One of those arrested in front of Notre Dame was 32-year-old Kenza Drider from the southern city of Avignon, who was due to appear on television and had become a symbol of France’s tiny community of niqab wearers.
“This law infringes my European rights, I cannot but defend them — that is to say, my freedom to come and go and my religious freedom,” Drider said.
Many French police officers fear that the law will be impossible to enforce, since they have not been empowered to use force to remove head coverings, and could face resistance in already tense immigrant districts.
“The law will be infinitely difficult to enforce, and will be infinitely rarely enforced,” said Manuel Roux, deputy head of a police union. “It’s not for the police to demonstrate zeal.”
He predicts that when patrol officers meet veiled women, they will simply try to explain the law to them and to persuade them to remove their face covering.
“If they refuse, that’s when things get really complicated. We have no power to force them,” he said. “I can’t begin to imagine we’re going to pay any attention to a veiled woman in a sensitive area, where men are proud.”

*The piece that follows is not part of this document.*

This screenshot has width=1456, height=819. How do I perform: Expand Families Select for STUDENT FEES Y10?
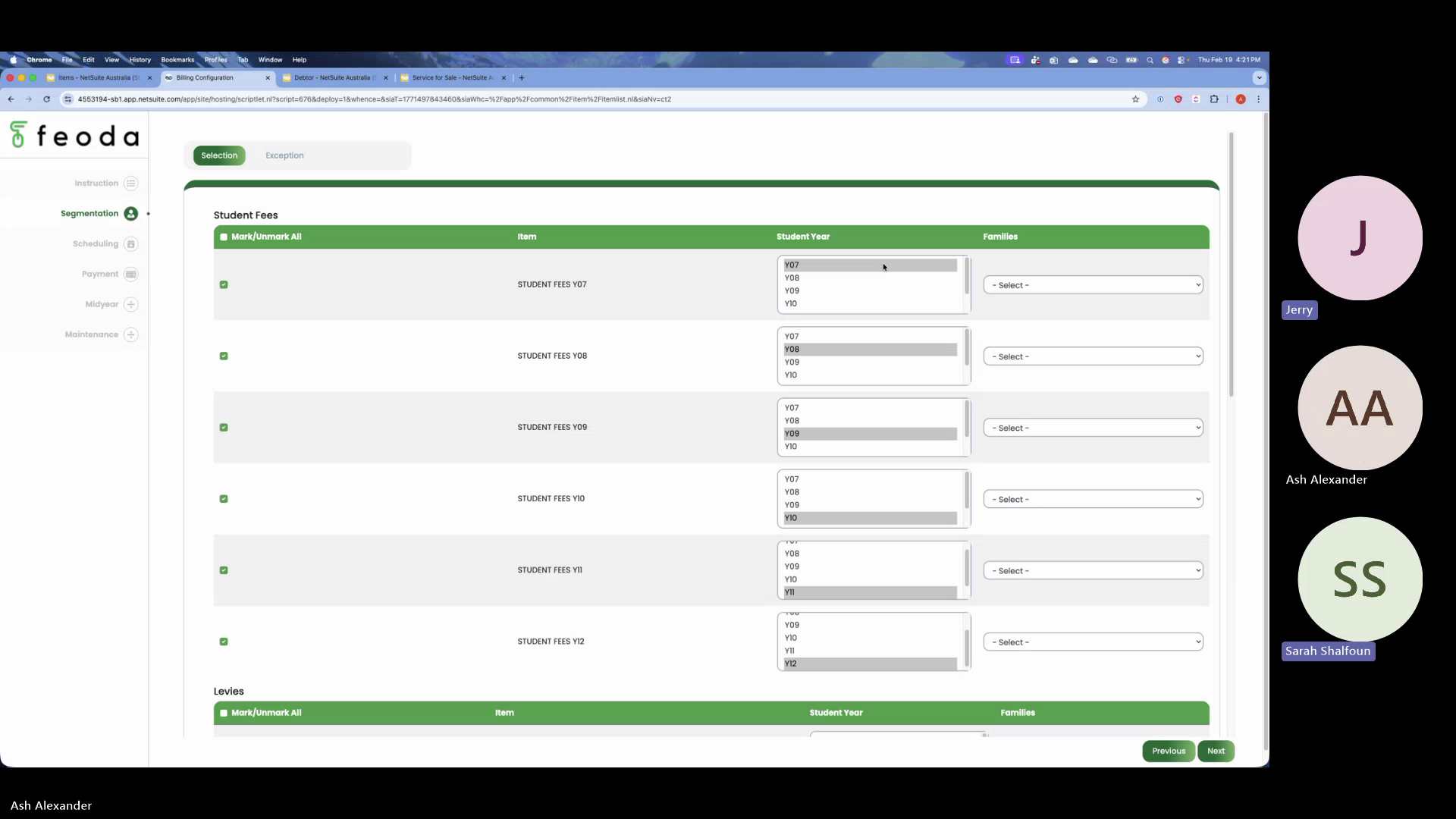pyautogui.click(x=1093, y=499)
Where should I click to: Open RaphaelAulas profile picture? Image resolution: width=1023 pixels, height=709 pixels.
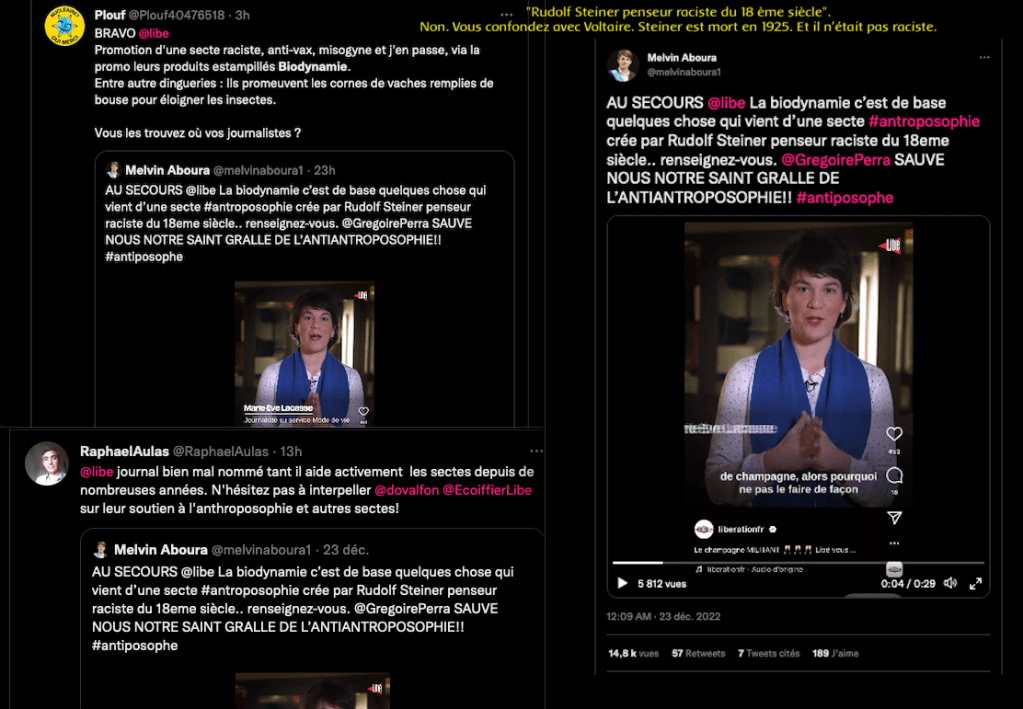click(47, 464)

The law came into effect at an already fraught moment in relations between the state and France’s Muslim minority, with Sarkozy accused of stigmatizing Islam to win back votes from a resurgent far-right.
French officials estimate that only around 2,000 women, from a total Muslim population estimated at between four and six million, wear the full-face veils that are traditional in parts of Arabia and South Asia.
Many Muslims and activists say the right-wing president is targeting one of France’s most vulnerable groups to signal to anti-immigration voters.
But support for the ban bridges the left-right divide. Although the bulk of opposition lawmakers abstained from the vote on the law, 20 supported it and some feminists associated with the left supported a ban on a garment they felt demeaned women.
Anyone refusing to lift his or her veil to submit to an identity check can be taken to a police station. There, officers must try to persuade them to remove the garment, and can threaten fines.
A woman who repeatedly appears veiled in public can be fined 150 euros and ordered to attend re-education classes.
There are much more severe penalties for anyone found guilty of forcing someone else to hide his or her face “through threats, violence, constraint, abuse of authority or power for reason of their gender.”
The law, clearly aimed at men who force women to wear face-veils, imposes a fine of 30,000 euros and a year in jail.